▶ **Passage provided**:
============================================================

# Ruger M77 Mark II International



## TIMfromTroy (Jan 24, 2005)

I am looking into buying a Ruger M77 Mark II International. It recently became available in 6.5X55 and 7mm-08. As I am looking for a Michigan deer gun, these two calibers are of interest to me. I already own a 30-06 so the other caliber choices for this rifle (.308, .270, 30-06) aren't as appealing. The rifle is also chambered in .243 but I'd like a little more power than that. 

Balistically 6.5X55 and 7mm-08 are similar with the 7mm-08 having somewhat greater range and power. In terms of "killing power" whatever that means, these cartridges fall some where between the 30-30 and 30-06.

Is 6.5X55 too obscure? What are the chances it will go out of production?

Which would you choose?


----------



## Swamp Monster (Jan 11, 2002)

I would choose the 6.5x55 in that particular gun. The cartridge has been around forever and commercially loaded ammo will always be available but it isn't and won't be available in numerous brands and bullet weight/choices like the 7mm-08 is. No matter though as there are enough to satisfy. It's a great caliber for deer. The 7mm-08 is ofcourse great as well...arguably about as ideal as one can get for deer. But, the 6.5x55mm is the pefect marriage for the style of the Ruger International...the two just fit!! I want a Ruger #1 International and the only caliber choice I will consider is the 7x57mm Mauser for the same reason...they just fit! The cool factor of the International along with the only one in camp with a 6.5 is a plus imo as well. 

My ex father in law hunted with a custom mauser in 6.5 and it was deadly on deer.


----------



## ONEBADAPPLE (Sep 23, 2001)

whichever caliber you choose no doubt you will end up with a badass looking rifle!!!!!
me im just into the .308win when it is avalible in certain models
enjoy
OBA


----------



## Skibum (Oct 3, 2000)

============================================================

▶ **Extracted records**:
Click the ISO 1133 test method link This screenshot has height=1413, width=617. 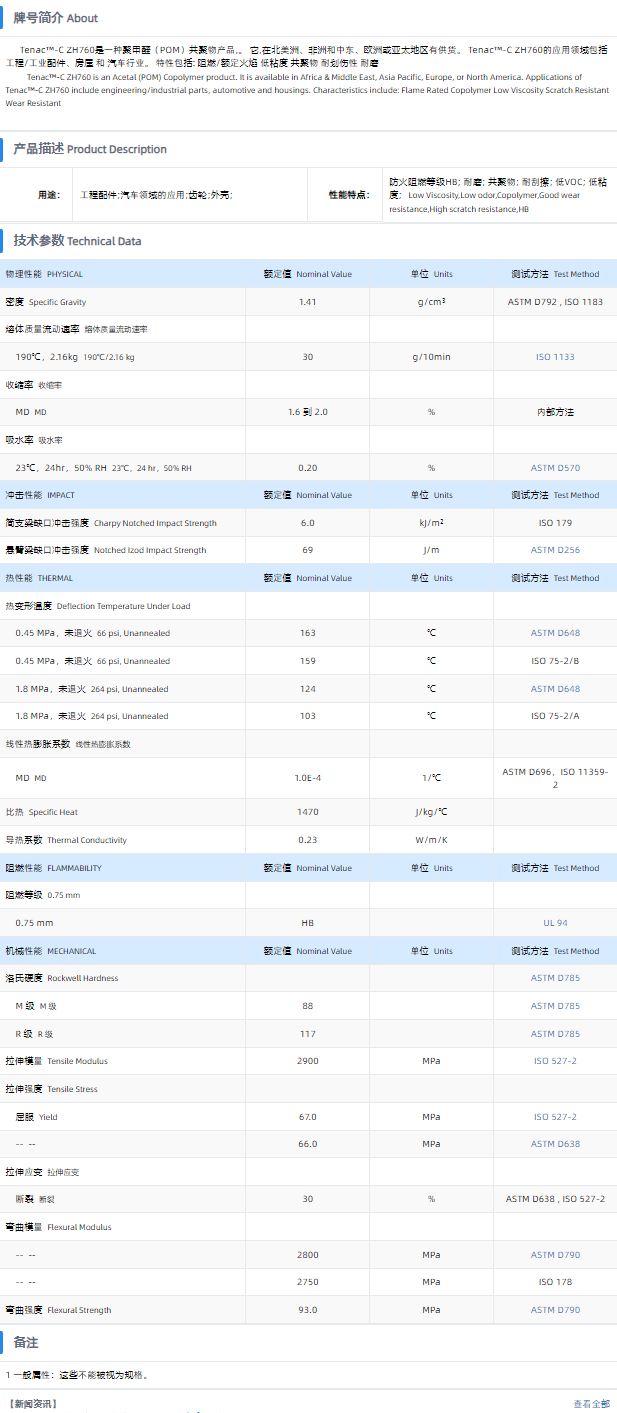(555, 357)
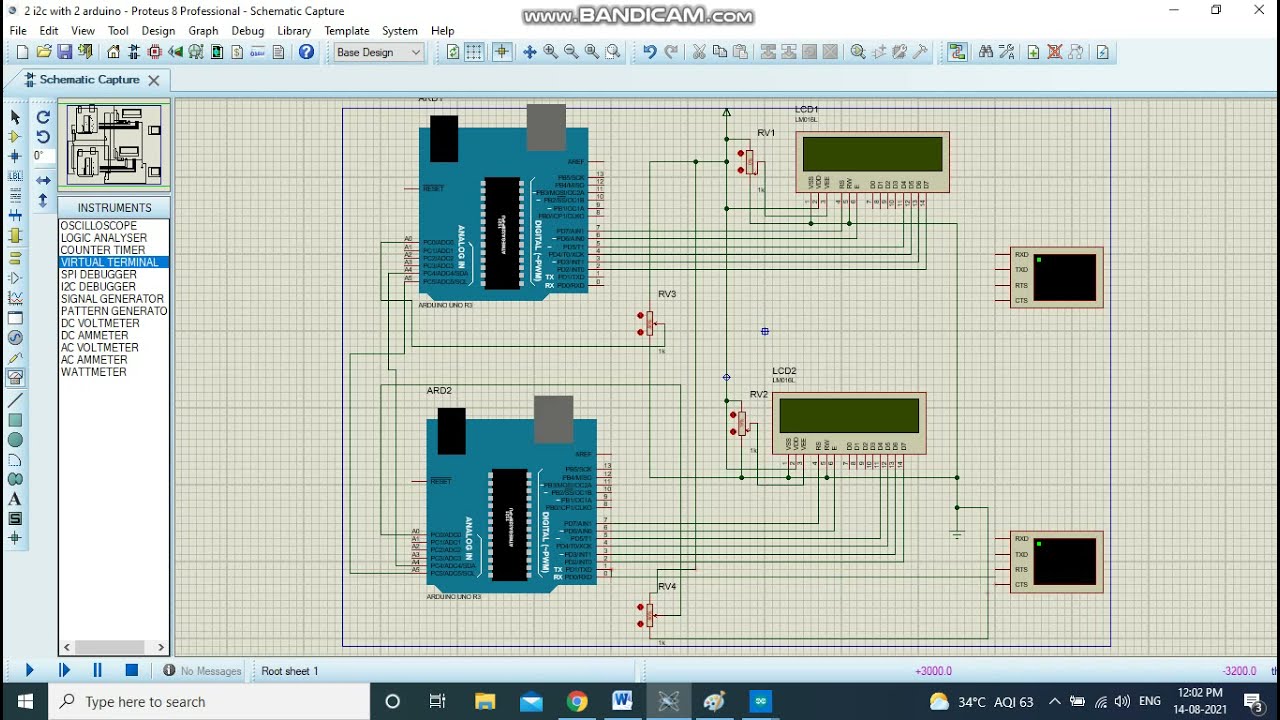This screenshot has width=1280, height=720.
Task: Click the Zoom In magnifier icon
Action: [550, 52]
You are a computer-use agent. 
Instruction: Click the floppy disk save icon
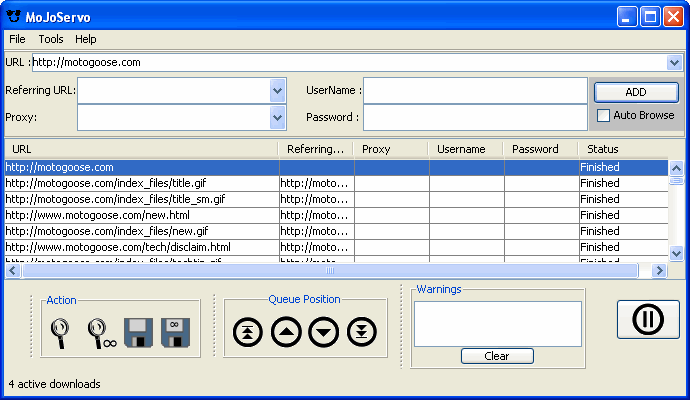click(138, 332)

============================================================

▶ **What the task asks**: Could you repeat the Ruger thread from "I am looking into" up to and including "out of production?", changing "Michigan" to "Maine"? The items bear no relation to the Ruger thread.

▶ **Solution for this problem**:
I am looking into buying a Ruger M77 Mark II International. It recently became available in 6.5X55 and 7mm-08. As I am looking for a Maine deer gun, these two calibers are of interest to me. I already own a 30-06 so the other caliber choices for this rifle (.308, .270, 30-06) aren't as appealing. The rifle is also chambered in .243 but I'd like a little more power than that. 

Balistically 6.5X55 and 7mm-08 are similar with the 7mm-08 having somewhat greater range and power. In terms of "killing power" whatever that means, these cartridges fall some where between the 30-30 and 30-06.

Is 6.5X55 too obscure? What are the chances it will go out of production?